Airbnb reste possible à Paris, mais plus du tout “facile” si le logement n’est pas une résidence principale : les contrôles se durcissent, les sanctions montent, et les premières amendes records prononcées en 2026 montrent que la Ville et la justice passent à l’offensive. En revanche, une location occasionnelle de résidence principale reste autorisée, dans un cadre très encadré.
Amendes records à Paris
La nouvelle séquence judiciaire a marqué les esprits : deux propriétaires parisiens ont été condamnés en janvier et février 2026 à des amendes de 81 500 euros et 150 000 euros au total pour des locations touristiques sans autorisation.

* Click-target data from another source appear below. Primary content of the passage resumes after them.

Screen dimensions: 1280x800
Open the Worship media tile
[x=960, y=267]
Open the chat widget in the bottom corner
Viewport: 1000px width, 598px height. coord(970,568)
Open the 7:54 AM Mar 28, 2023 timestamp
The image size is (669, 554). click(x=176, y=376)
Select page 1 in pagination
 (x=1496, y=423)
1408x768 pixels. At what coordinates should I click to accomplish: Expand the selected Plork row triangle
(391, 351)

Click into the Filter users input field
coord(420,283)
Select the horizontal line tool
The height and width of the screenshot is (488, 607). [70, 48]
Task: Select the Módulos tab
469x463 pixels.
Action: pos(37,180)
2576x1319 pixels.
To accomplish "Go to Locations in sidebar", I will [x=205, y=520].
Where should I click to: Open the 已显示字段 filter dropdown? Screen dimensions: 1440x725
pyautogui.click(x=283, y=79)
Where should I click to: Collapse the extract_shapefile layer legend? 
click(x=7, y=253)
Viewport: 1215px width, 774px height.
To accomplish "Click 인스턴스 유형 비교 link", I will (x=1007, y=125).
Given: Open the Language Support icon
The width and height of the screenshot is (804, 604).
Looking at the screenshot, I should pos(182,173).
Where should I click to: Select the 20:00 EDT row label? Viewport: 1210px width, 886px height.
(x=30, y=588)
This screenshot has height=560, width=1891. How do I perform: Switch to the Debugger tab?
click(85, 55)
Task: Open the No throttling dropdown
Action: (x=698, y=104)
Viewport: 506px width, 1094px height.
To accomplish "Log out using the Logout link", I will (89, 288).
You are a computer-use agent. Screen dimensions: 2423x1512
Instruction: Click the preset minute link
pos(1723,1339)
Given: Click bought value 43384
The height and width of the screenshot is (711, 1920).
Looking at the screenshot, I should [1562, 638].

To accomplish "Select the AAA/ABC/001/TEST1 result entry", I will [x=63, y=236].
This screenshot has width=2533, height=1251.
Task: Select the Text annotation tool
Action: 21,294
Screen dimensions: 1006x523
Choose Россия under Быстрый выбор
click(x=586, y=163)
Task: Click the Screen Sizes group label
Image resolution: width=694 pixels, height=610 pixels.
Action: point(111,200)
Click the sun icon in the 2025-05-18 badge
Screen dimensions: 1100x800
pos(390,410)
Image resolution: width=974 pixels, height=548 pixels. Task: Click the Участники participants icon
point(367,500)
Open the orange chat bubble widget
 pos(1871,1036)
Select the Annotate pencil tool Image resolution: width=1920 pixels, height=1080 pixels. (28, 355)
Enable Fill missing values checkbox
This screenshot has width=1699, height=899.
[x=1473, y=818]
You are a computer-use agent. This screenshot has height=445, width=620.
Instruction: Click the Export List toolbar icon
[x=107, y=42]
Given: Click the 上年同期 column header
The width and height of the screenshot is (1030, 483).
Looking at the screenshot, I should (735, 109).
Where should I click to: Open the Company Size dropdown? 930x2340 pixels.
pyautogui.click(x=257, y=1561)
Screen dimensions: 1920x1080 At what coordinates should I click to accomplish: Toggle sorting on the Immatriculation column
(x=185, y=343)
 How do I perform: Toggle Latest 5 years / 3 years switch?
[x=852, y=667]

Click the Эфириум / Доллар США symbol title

Ces sanctions sont présentées comme les premières à de tels niveaux depuis la loi Echaniz-Le Meur de novembre 2024, qui a renforcé la régulation des meublés touristiques.
La Ville de Paris insiste sur un message clair : les locations illégales ne sont plus tolérées, et les montants peuvent désormais être très élevés. Un autre dossier a encore aggravé ce signal en avril 2026, avec une amende de 585 000 euros contre une SCI ayant transformé illégalement un immeuble entier en meublés touristiques.
Ce qui reste autorisé
La location de sa résidence principale reste possible à Paris, mais sous conditions : déclaration du logement, numéro d’enregistrement et respect de la limite de 90 nuits par an. Cette limite s’applique à la location courte durée de la résidence principale et a été abaissée par rapport au plafond précédent, ce qui réduit nettement la marge de manœuvre des propriétaires.
En pratique, cela veut dire qu’un particulier peut encore louer ponctuellement son appartement pendant ses vacances ou quelques week-ends, mais pas en faire une activité régulière assimilable à une exploitation commerciale. Les plateformes comme Airbnb peuvent aussi bloquer ou signaler des annonces en cas de dépassement du quota, selon les dispositifs évoqués dans les guides réglementaires récents.
Résidences secondaires plus contraintes
C’est pour les résidences secondaires que la situation devient vraiment compliquée. Pour louer en courte durée un logement qui n’est pas votre résidence principale, il faut en principe obtenir une autorisation de changement d’usage, souvent assortie d’une compensation, avec un coût et une procédure lourde.
À Paris, cette logique vise à éviter que des logements habituellement destinés à l’habitation soient retirés du marché résidentiel au profit du tourisme. Le risque financier est important, car les amendes et astreintes peuvent s’ajouter à l’obligation de remettre le logement en usage d’habitation. Dans le cas jugé à Paris, un propriétaire a même dû cesser les locations et remettre son bien sur le marché résidentiel sous peine d’une astreinte journalière.
Pourquoi Paris serre la vis ?
La pression politique et municipale s’explique par la tension sur le logement dans la capitale. Les autorités parisiennes estiment que les meublés touristiques retirent des logements du parc résidentiel et accentuent la difficulté à se loger pour les habitants. La mairie annonce aussi un recours accru aux données des plateformes et davantage d’inspections pour repérer les annonces illégales.
Autrement dit, Airbnb n’est pas interdit à Paris, mais l’époque où l’on pouvait louer facilement sans trop de contraintes est terminée. Le marché reste ouvert pour un usage occasionnel et déclaré, mais il devient très risqué dès qu’on sort du cadre légal.